▽

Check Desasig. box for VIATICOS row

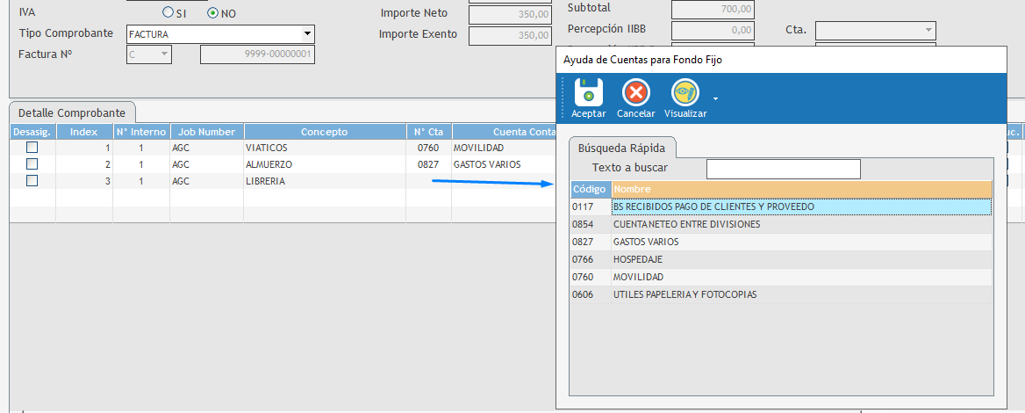[x=32, y=148]
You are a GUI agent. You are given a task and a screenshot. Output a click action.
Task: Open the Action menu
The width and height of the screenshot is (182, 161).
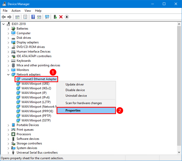pos(16,11)
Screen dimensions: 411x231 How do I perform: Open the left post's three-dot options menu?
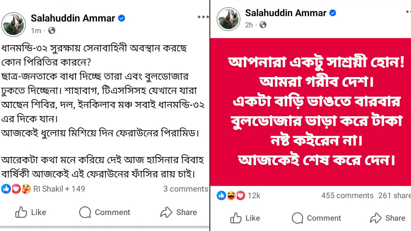point(203,17)
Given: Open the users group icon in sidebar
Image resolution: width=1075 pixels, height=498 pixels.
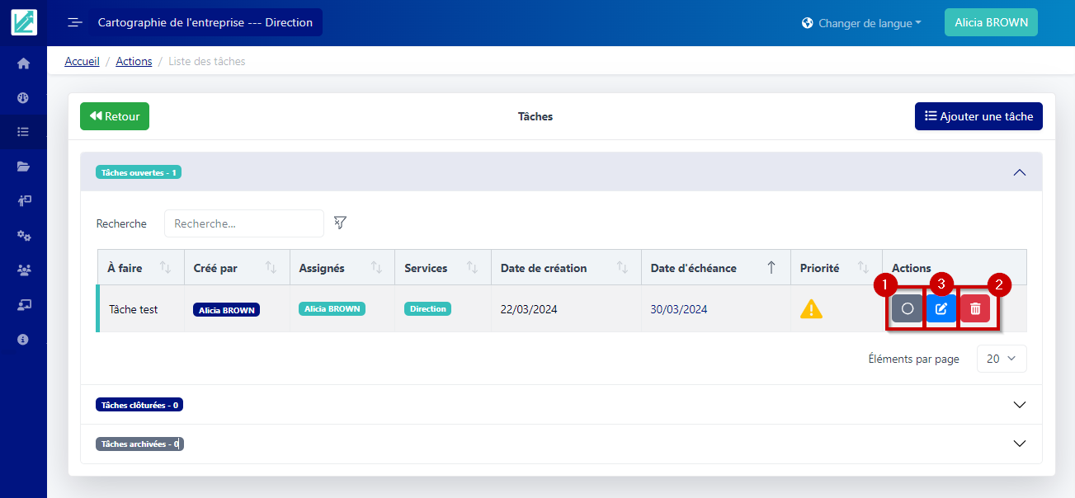Looking at the screenshot, I should (x=23, y=270).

△

→ Problem requirements: Starting at the line that holds "Task: Open the Action menu", copy each line exactly through the end of the listing, both ends included. Leave the pictures out.

→ Answer to this task:
Task: Open the Action menu
The width and height of the screenshot is (182, 161).
pos(16,11)
Screen dimensions: 411x231 How do I perform: Open the left post's three-dot options menu?
point(203,17)
Given: Open the users group icon in sidebar
Image resolution: width=1075 pixels, height=498 pixels.
Looking at the screenshot, I should (x=23, y=270).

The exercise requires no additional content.